Believe me; this revelation that things will be okay didn’t occur overnight. I’ve had quite a few blindsides and plenty of time to practice. I do have to admit that the concept of “everything will be okay” wasn’t my idea. I was watching television one day and the Dalai Lama was being interviewed by some primetime newscaster. I had never heard the Dalai Lama speak nor did I intentionally seek his advice. I wasn’t looking for any answers. I was honestly just bored and nothing else was on. I only remember two responses from the Dalai Lama in the whole interview. In retrospect, I wish I was smart enough to listen more carefully. First, the interviewer asked him who created the universe. He calmly answered, “We did.” This response is what got me to look at the television. I wasn’t used to a religious figure not mentioning a god when talking about creation. Furthermore, he gave the entire credit of the awesome universe to human beings. The other answer that stuck with me, though I didn’t realize how much it would affect the rest of my life at the time, was given when the interviewer asked something along the lines, “What advice do you have for someone going through difficult times?” He said, with a broad smile, “Everything will be okay.”
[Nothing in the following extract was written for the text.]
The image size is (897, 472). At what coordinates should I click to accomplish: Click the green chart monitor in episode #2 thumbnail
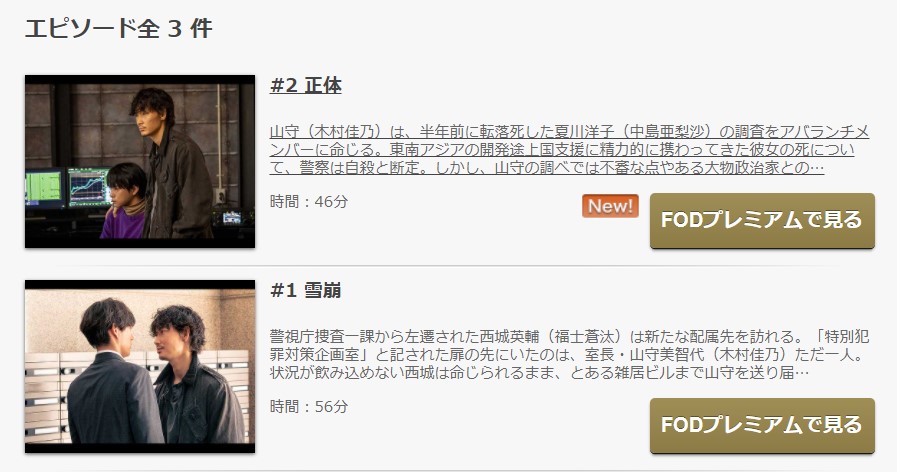[x=89, y=188]
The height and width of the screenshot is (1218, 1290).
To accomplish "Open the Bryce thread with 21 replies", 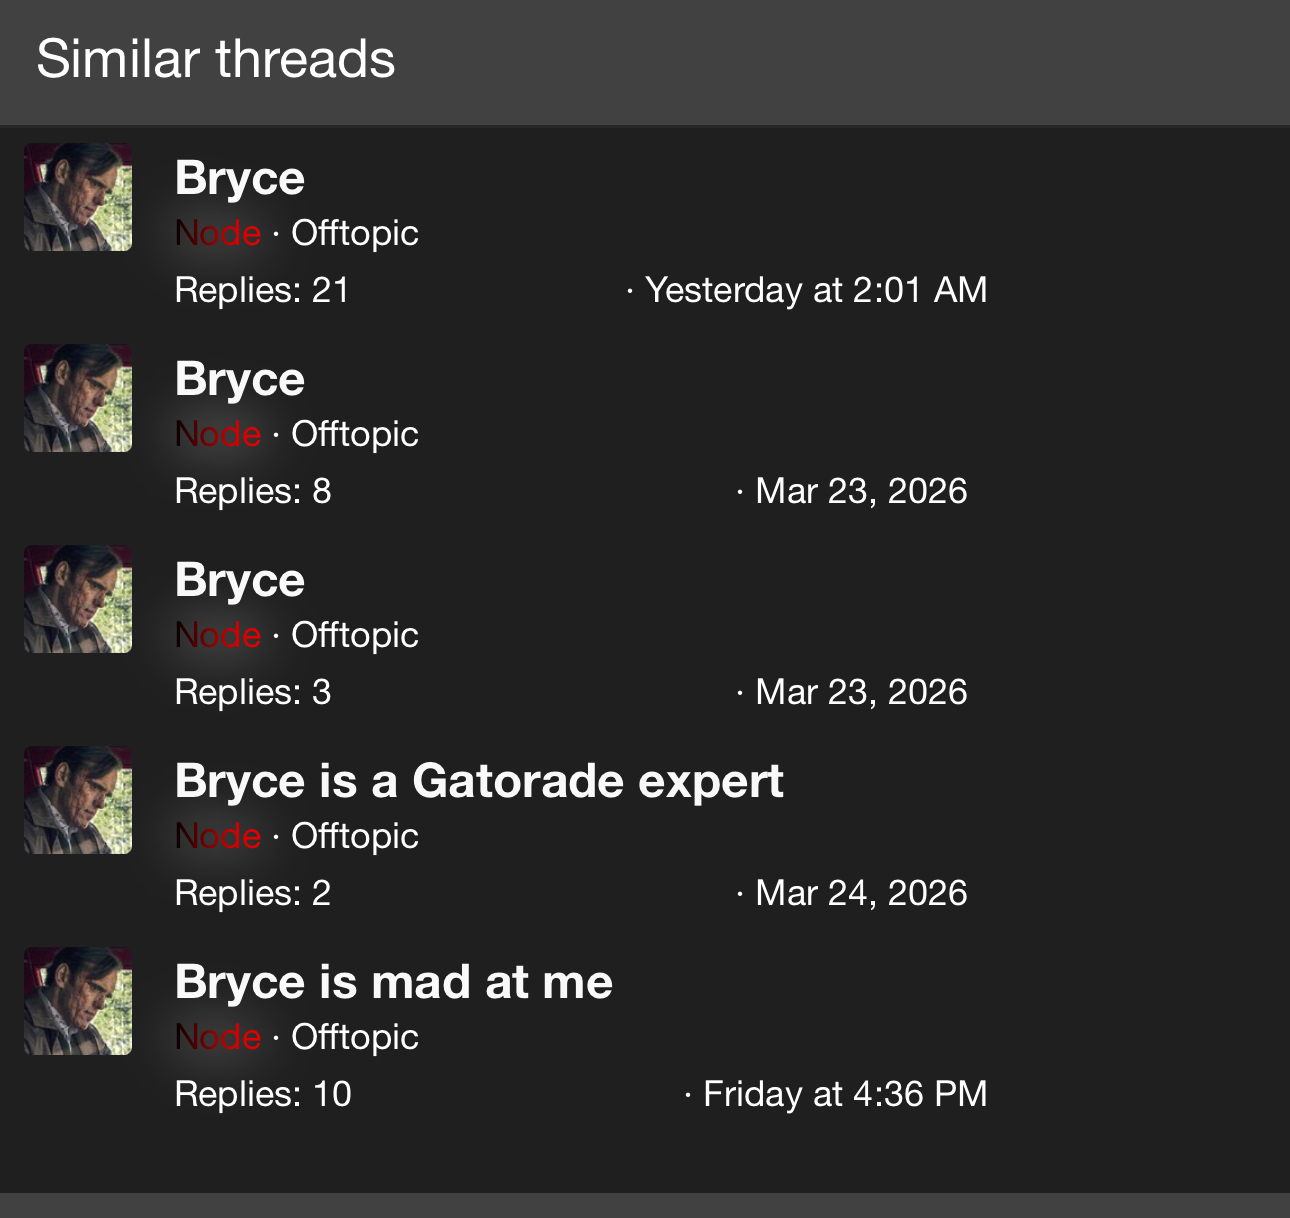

This didn’t make me want to run out a convert to Buddhism. In fact, I thought of myself more of an atheist. I was an intellectual and surely God or a higher power didn’t belong in my life. I actually thought people who believed in anything were weak or na├»ve. Why would you believe in something so ridiculous? Despite not being completely sold on the religion aspect, I couldn’t help but find myself reassuring myself and others with “Everything will be okay”. It was the simplest concept that really seemed to be the truth. Life was about to really test my optimism. Was everything really going to be okay when truly horrific events start to rock my world?
            Max was in the NICU a little over an hour away from me. I had a broken tailbone and separated synthesis pubis, so walking or moving was very difficult for me. Despite my desires to leave the hospital and get to my son, I listened to my doctor’s advice to give my body another day to recover from delivery. Actually, it was more like my body made the decision for me as walking was near impossible.
            My husband was amazing. He became this strong and dependable person who was loving and caring to this little baby that he just meant. He didn’t think he had it in him to love something so unconditionally from the first moments, but he did. I think it surprised him as much as it surprised me. In fact, he was too good. It was like he was feeling the way I was supposed to feel. I was busy feeling overwhelmed and ready to run. I distinctly remember walking alone, back to where I was staying, after visiting with Max. There were taxi cabs waiting for the next customer and I thought to myself, “I could just get into one of these cabs and leave. I have enough cash to buy a plane ticket and just disappear.” Boy, am I ever glad I got on that plane and never looked back!!
            Actually, I didn’t run. I stayed and I fought. I am so glad I did. Although, life hasn't turned out the way I imagined, I know everything’s going to be okay.